The summer having finally appeared, it seems a good time to publish a Stout recipe. Stout and summer are inextricably intertwined in my twisted mind. Why? Isn't it obvious? Sun, empire, set, West Indian Stout. See?
Barclay Perkins were lucky enough to have a couple of brewhouses of different sizes. At the main one they churned out their high-volume beers: X Ale, PA and XLK. In batches of more than 500 barrels. While the New Brewery concentrated on smaller run beers. Export PA, KK, KKK and a whole bunch of Stouts. The brew lengths of these beers varied from just 30 to 200 barrels.
These are the Stouts Barclay Perkins brewed in 1924 and 1925:
|Barclay Perkins Stouts in the 1920's|
|Date||Year||Beer||Style||OG||FG||ABV||App. Atten-uation||lbs hops/ qtr||hops lb/brl||boil time (hours)||boil time (hours)||dry hops (oz / barrel)||colour|
|11th Sep||1924||BS Ex||Stout||1072.5||1024.0||6.42||66.90%||14.00||4.62||2.5||8.00|
|17th Dec||1924||IBS Ex||Stout||1103.4||1040.0||8.39||61.32%||16.00||6.97||2.25||2||10.67||420|
|17th Dec||1924||TT blend||Porter||1026.0||1007.0||2.51||73.08%||16.00||1.11||2.25||2||0.00|
|31st Aug||1925||BBS Ex||Stout||1079.7||1029.5||6.64||62.99%||15.00||5.38||2.5||8.00||230|
|25th Sep||1925||OMS Experimental for bottling||Stout||1045.6||1014.0||4.18||69.31%||8.40||1.66||2||0.00||200|
|25th Sep||1925||OMS for bottling||Stout||1050.9||1017.5||4.41||65.59%||7.64||1.71||2||0.00||260|
|Barclay Perkins brewing record held at the London Metropolitan Archives, document number ACC/2305/1/611|
A word of explanation. BSc was a Stout brewed for the Scottish market. BS Ex was Export Brown Stout. IBS the domestic version of Russian Stout. IBS Ex the export version of Russian Stout. OMS was their Oatmeal Stout. TT was Porter. And RNS?
I'm fairly certain RNS was brewed for the Royal Navy. Hence the RN in the name. Not sure whether it made it onto ships. Hang on a minute. My dad was in the Royal Navy in the 1920's. I wonder if he ever drank RNS?

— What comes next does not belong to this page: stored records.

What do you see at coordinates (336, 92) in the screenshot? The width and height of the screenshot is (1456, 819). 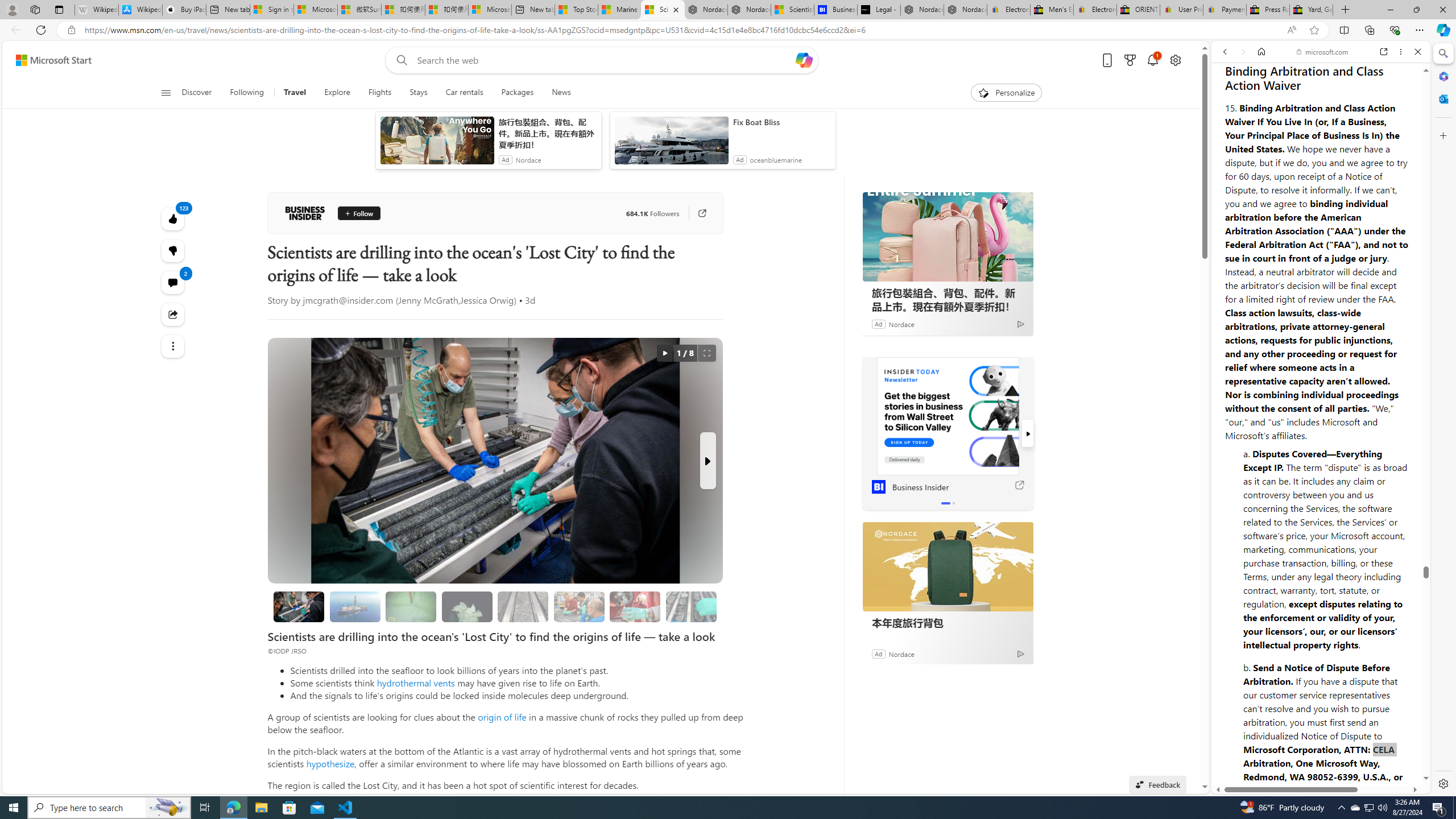 I see `'Explore'` at bounding box center [336, 92].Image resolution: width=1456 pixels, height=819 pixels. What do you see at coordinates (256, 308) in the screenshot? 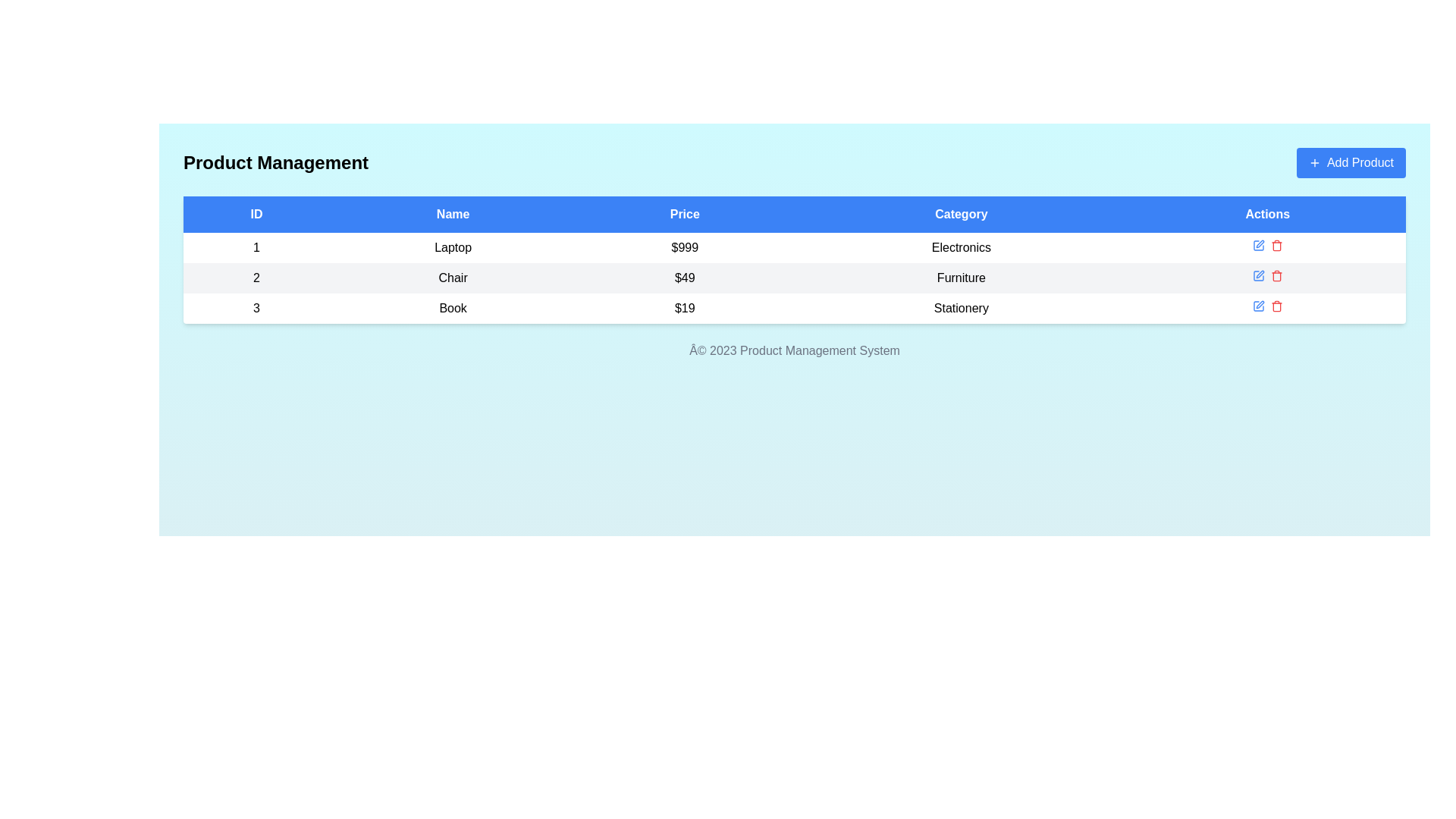
I see `the numeric identifier text label '3' located in the first column of the third row under the 'ID' column of the table` at bounding box center [256, 308].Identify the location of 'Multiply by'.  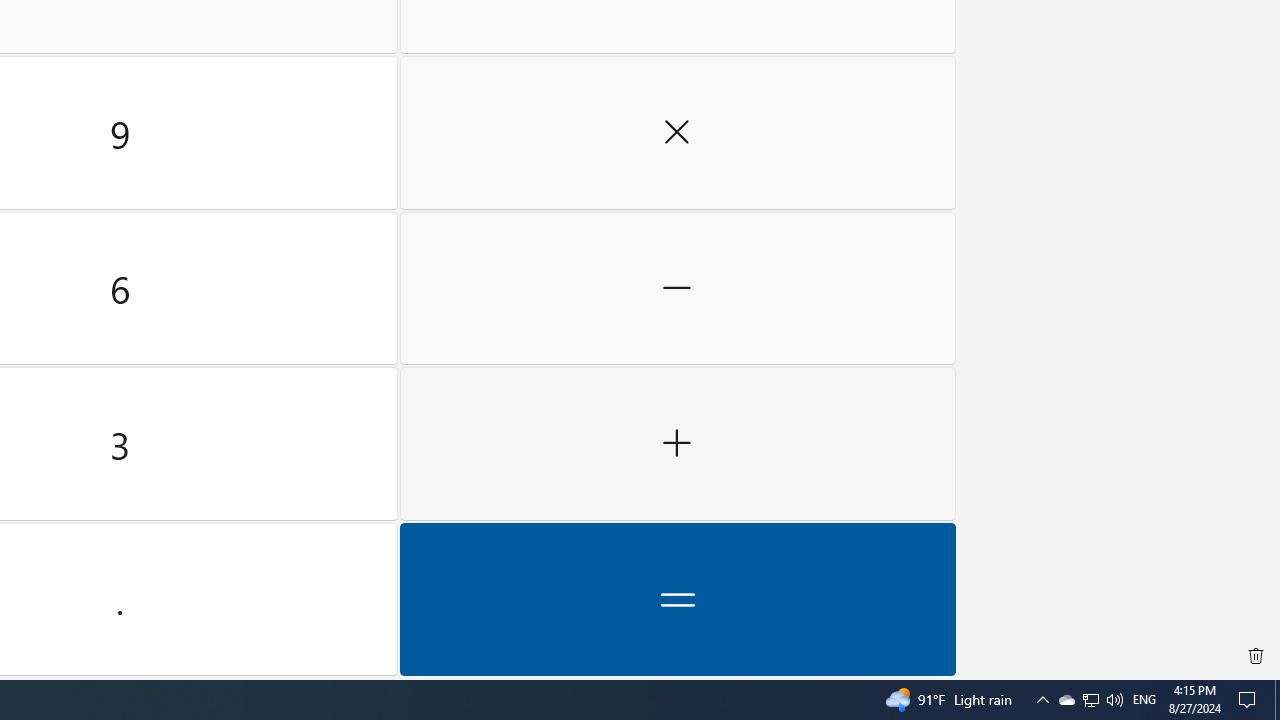
(677, 133).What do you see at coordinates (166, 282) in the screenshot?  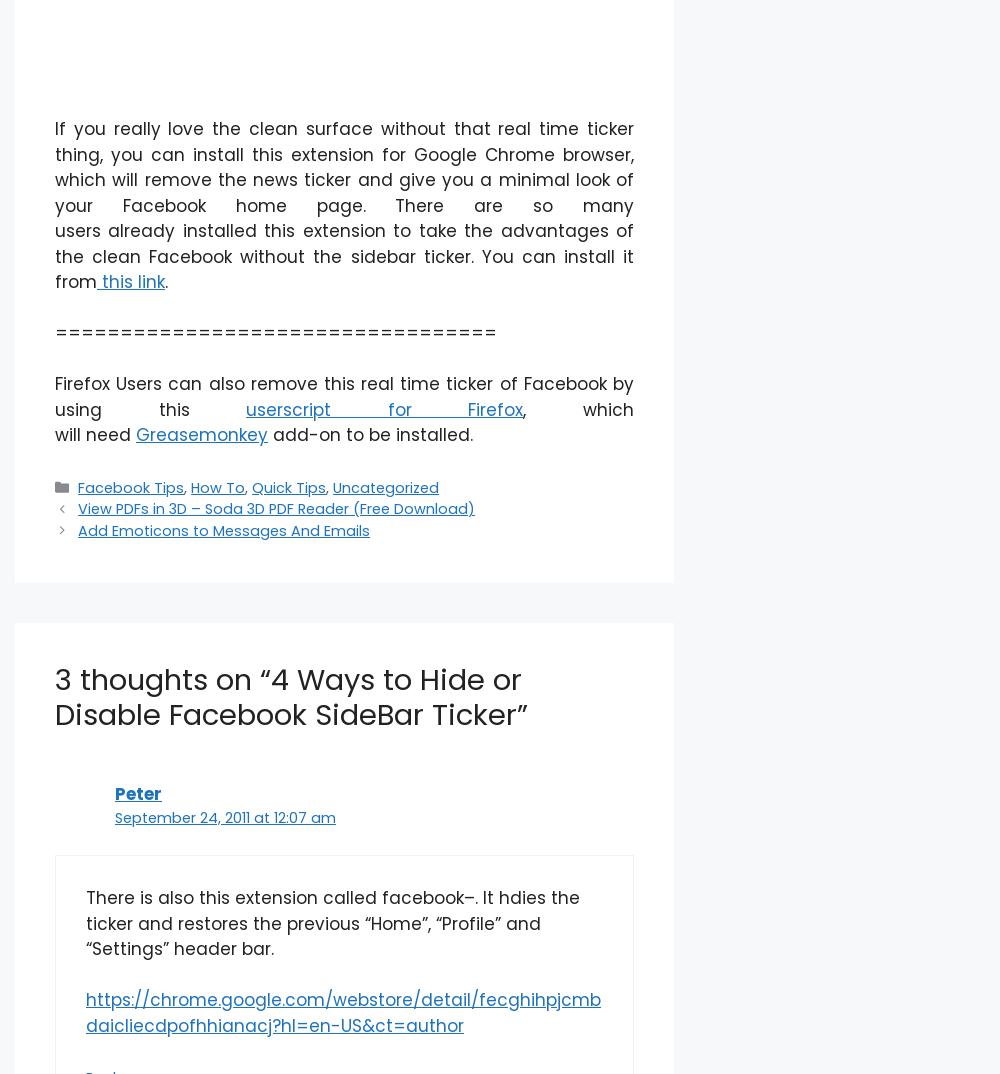 I see `'.'` at bounding box center [166, 282].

The grists for all the Stouts were generally similar, though only RNS BSc and OMS contained crystal malt. Black malt and roasted barley were swapped around a fair bit. One brew of a beer would use the one, another the other. Absolutely no pattern or consistency to it at all.
Dry hops vary quite a lot between the different Stouts. RNS, TT and OMS were the only ones to receive none at all. I can understand it in the case of the latter two. But why RNS wasn't dry hopped when similar Stouts were I've no idea. Apologies for being so little help.
I'm all ausgeworded. Let's give Kristen a chance to do his thing . . . . . .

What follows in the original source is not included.